Tue. Jun 2nd, 2026

It wasn’t about sex.
You didn’t even know what sex was.

You were curious. Alone. Bored maybe. Exploring the same way children explore anything — their voice, their reflection, their breathing, their pulse. And then… something felt different. A warm flutter. A tight breath. A shiver you didn’t have a name for.

You didn’t plan it.
You didn’t understand it.
But your body remembered the moment — not the action, but the confusion.

And then the shame came.
Not because of pain.
Not because anyone scolded you.
But because something deep inside whispered,
“You’re not supposed to do that.”

No one told you.
But somehow… you knew.

You cleaned up quickly. Hid your hands. Straightened your posture. Avoided eye contact, just in case someone could magically see what you had felt.
Maybe you cried.
Maybe you felt embarrassed.
Maybe you felt proud, then guilty for feeling proud.

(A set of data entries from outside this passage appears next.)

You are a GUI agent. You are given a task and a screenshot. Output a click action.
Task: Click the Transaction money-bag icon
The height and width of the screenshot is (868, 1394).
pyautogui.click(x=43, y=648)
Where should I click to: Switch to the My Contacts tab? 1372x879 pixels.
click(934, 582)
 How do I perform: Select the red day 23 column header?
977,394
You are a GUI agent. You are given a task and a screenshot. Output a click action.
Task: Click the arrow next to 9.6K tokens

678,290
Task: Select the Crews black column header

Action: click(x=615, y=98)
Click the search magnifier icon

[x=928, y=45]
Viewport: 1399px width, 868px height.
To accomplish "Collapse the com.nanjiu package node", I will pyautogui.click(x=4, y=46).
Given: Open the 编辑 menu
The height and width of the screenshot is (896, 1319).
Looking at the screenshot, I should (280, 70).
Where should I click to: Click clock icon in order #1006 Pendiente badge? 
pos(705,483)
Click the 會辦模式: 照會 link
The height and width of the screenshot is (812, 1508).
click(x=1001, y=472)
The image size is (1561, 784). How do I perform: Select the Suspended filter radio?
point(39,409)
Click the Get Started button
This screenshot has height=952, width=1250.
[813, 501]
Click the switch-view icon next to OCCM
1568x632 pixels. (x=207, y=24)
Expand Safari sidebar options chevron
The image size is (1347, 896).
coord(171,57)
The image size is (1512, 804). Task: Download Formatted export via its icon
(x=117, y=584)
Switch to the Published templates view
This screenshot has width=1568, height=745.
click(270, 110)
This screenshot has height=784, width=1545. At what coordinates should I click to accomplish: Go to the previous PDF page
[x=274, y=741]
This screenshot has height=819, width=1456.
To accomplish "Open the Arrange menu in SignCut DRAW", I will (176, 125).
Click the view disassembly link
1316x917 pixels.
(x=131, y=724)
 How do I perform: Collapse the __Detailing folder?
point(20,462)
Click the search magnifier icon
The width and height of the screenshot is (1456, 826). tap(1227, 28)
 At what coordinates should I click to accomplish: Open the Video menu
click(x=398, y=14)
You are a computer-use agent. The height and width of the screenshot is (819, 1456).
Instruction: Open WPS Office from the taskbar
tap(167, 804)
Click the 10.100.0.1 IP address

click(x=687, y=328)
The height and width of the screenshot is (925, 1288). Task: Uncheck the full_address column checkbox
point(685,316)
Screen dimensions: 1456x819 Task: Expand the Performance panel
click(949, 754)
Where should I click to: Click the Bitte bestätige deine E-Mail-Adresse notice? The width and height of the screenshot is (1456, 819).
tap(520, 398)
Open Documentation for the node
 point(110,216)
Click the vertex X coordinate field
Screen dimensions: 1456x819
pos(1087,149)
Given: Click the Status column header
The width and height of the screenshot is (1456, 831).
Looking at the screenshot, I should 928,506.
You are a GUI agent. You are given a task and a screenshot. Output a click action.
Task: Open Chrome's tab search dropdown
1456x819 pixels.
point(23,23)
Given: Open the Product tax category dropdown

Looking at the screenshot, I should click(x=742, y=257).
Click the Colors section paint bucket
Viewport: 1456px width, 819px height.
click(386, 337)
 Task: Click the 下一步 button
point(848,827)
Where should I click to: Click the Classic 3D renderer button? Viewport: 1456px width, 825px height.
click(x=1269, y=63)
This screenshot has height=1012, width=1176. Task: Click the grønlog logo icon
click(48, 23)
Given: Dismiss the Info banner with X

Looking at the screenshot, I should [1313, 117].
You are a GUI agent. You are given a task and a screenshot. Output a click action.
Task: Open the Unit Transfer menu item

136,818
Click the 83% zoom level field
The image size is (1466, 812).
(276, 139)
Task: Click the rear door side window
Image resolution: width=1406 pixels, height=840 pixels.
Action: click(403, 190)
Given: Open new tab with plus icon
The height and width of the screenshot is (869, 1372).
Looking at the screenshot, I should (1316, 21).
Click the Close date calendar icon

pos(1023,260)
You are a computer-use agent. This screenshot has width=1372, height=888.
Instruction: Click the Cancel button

That was the beginning of private curiosity — of holding something unexplainable in a room full of silence.

You weren’t wrong.
You were just alone in a moment no one had prepared you for.

And the first thing you learned wasn’t how to understand your body.
It was how to feel afraid of it.

Years later, you might still struggle to describe the memory — not because it was harmful, but because it was wordless. A feeling that didn’t have language yet. A moment that became a secret simply because no one ever said, “It’s okay to learn about yourself.”

Discovering your body shouldn’t have felt like a crime.
But in the absence of conversation, silence filled in the gaps — and silence rarely tells the truth.

And so the moment stayed heavier than it needed to be.
Longer than it should have.

You weren’t dirty.
You were discovering.
And discovery deserves compassion, not fear.